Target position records
· · · · ·

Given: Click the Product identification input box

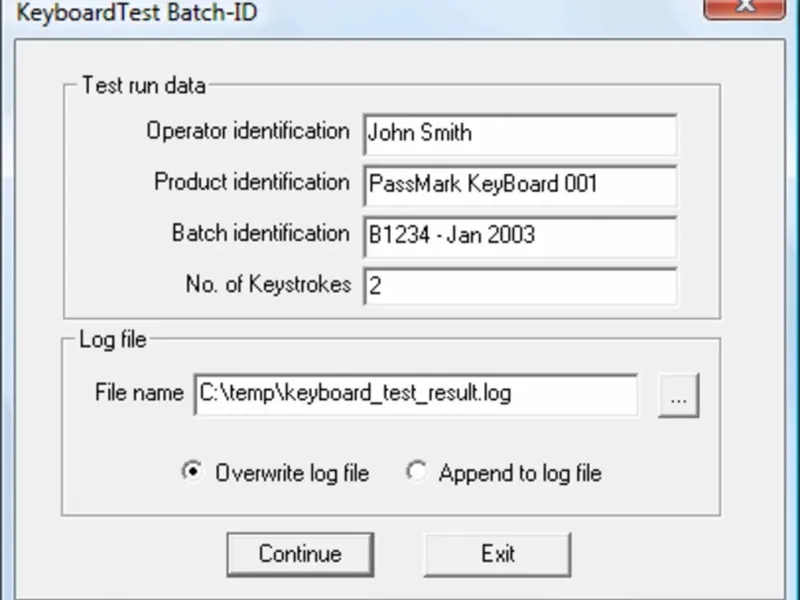Looking at the screenshot, I should click(x=520, y=185).
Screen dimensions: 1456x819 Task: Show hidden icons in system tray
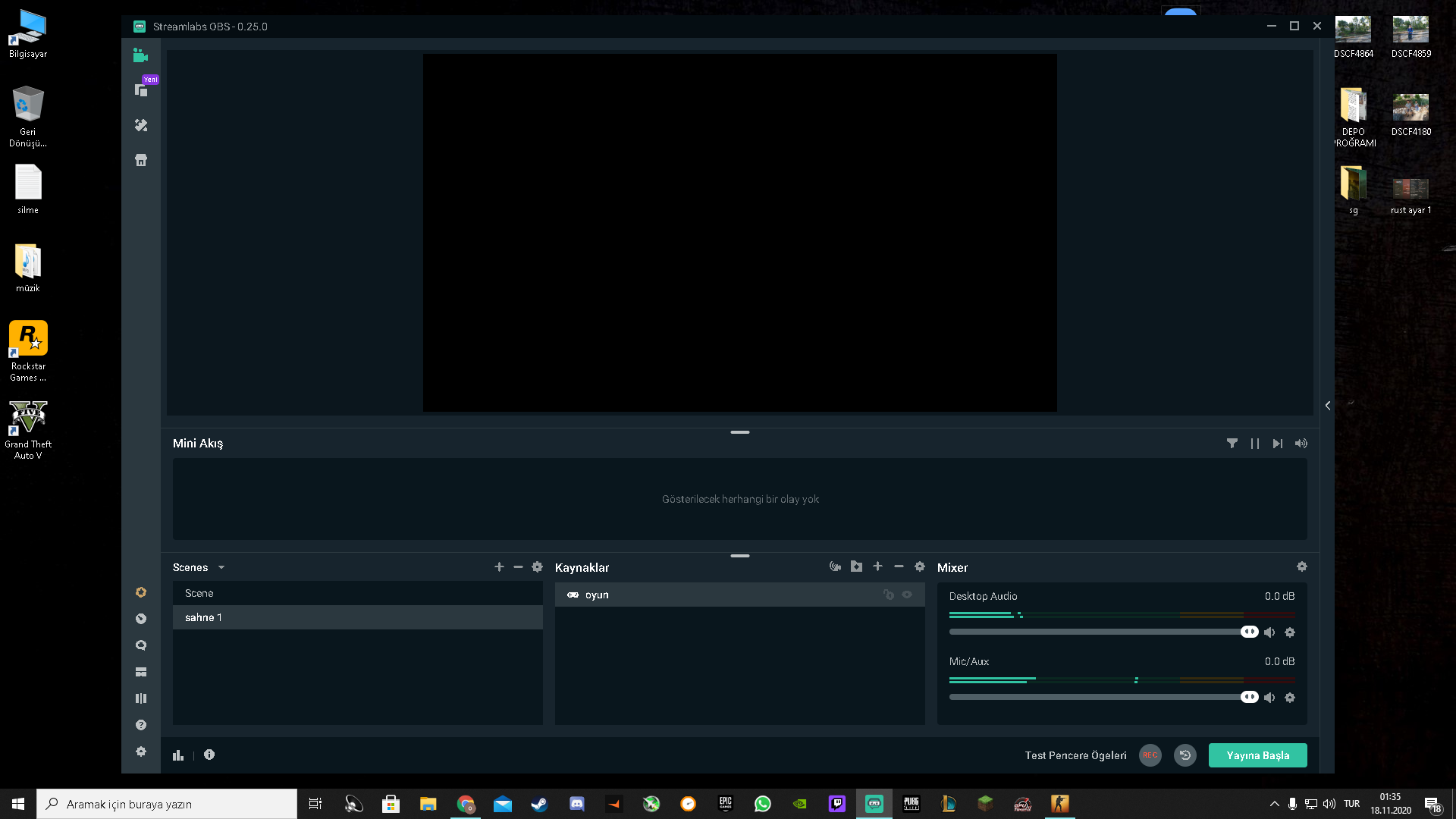click(1274, 804)
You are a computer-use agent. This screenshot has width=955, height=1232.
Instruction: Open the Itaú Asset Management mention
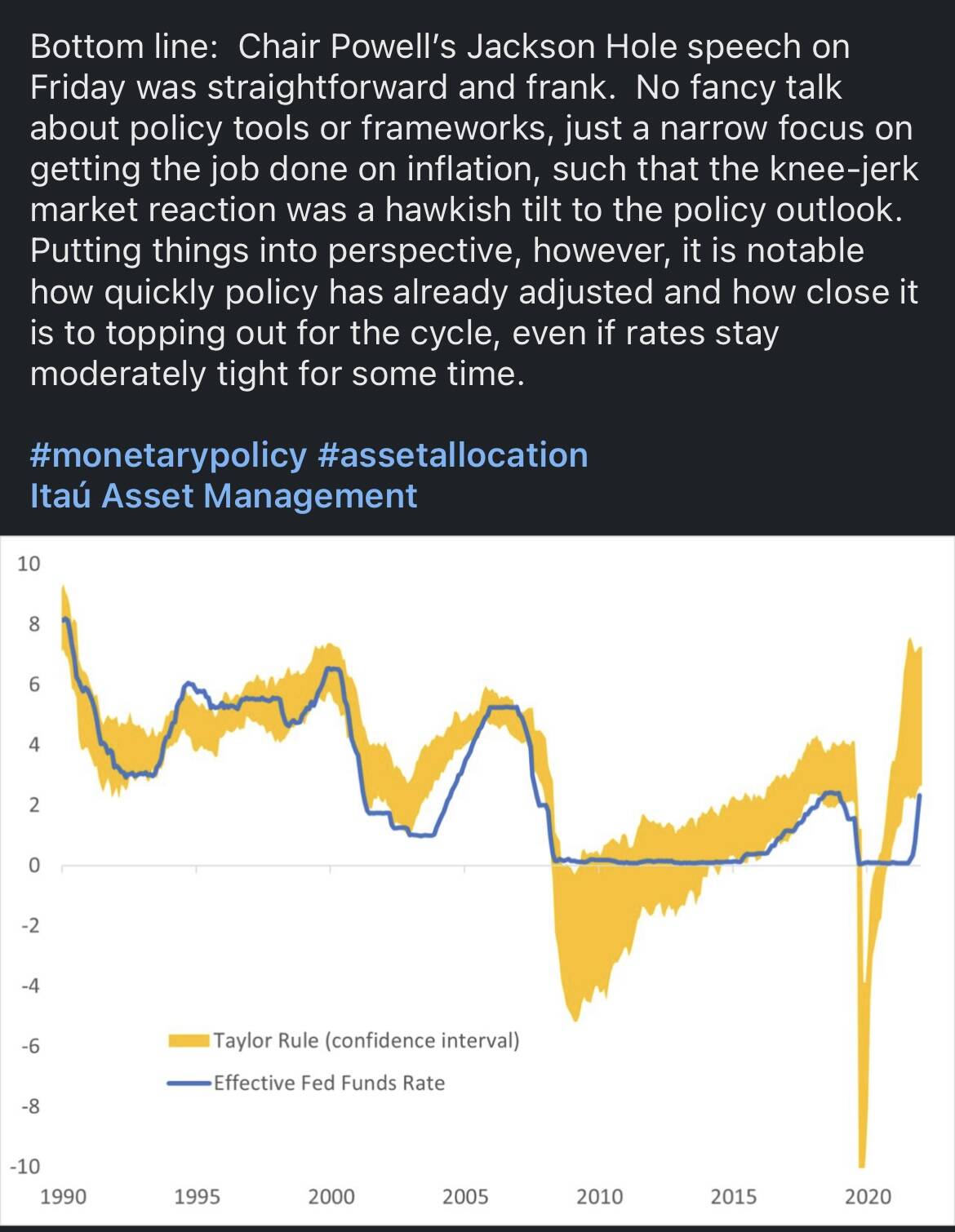(224, 496)
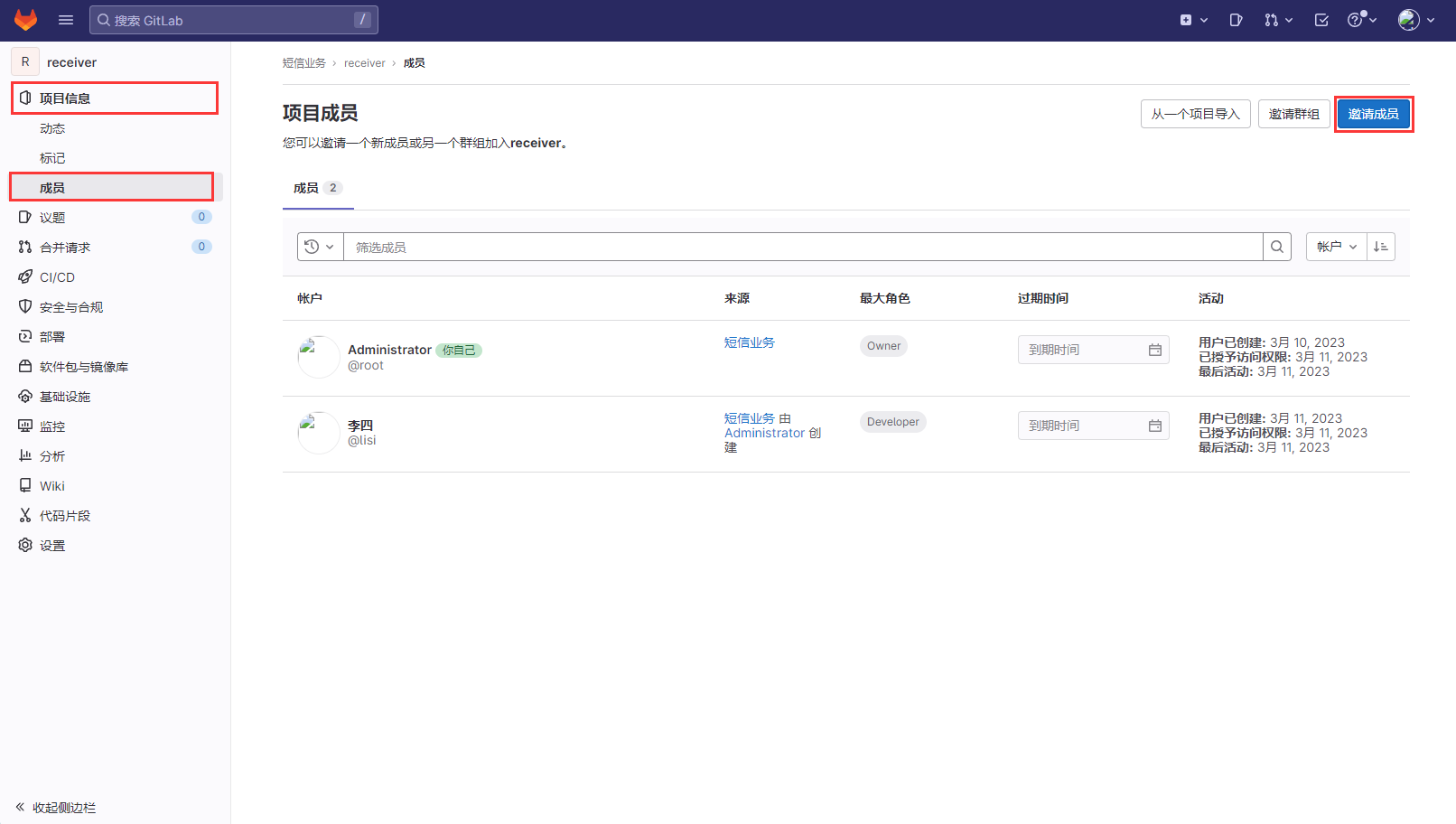Open the to-do list icon

coord(1321,20)
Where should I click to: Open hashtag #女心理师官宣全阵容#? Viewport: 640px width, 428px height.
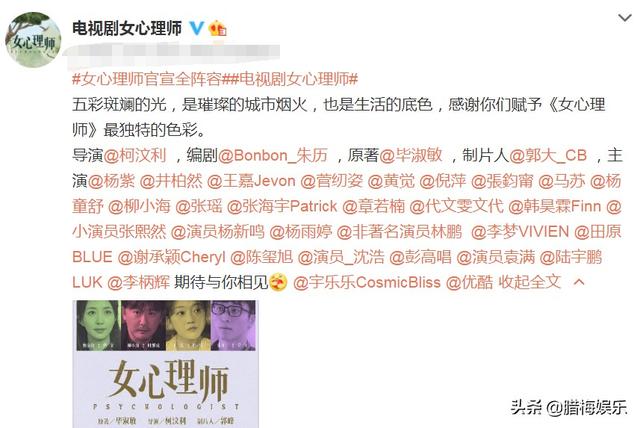[147, 79]
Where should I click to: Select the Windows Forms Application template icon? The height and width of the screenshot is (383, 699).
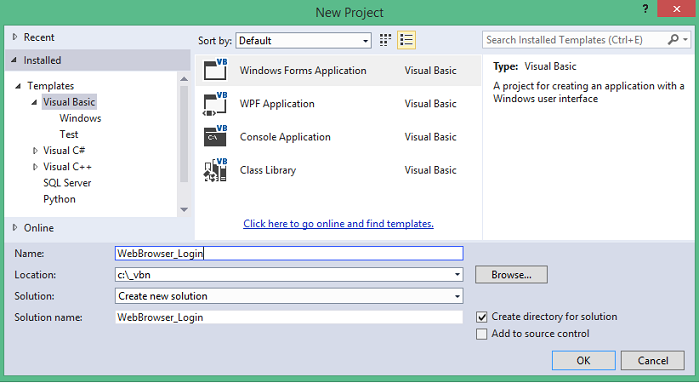point(215,70)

· · · · ·

WHAT IS REQUIRED ::
Reproduce all of the material above word for word, but leave the pictures out.

TASK OUTPUT ::
Given: Click the Product identification input box

Looking at the screenshot, I should click(x=520, y=185).
Screen dimensions: 1456x819 Task: Show hidden icons in system tray
click(1274, 804)
You are a computer-use agent. This screenshot has width=955, height=1232.
Instruction: Open the Itaú Asset Management mention
(224, 496)
Open the to-do list icon

coord(1321,20)
Where should I click to: Open hashtag #女心理师官宣全阵容#? Viewport: 640px width, 428px height.
[147, 79]
Where should I click to: Select the Windows Forms Application template icon? The height and width of the screenshot is (383, 699).
point(215,70)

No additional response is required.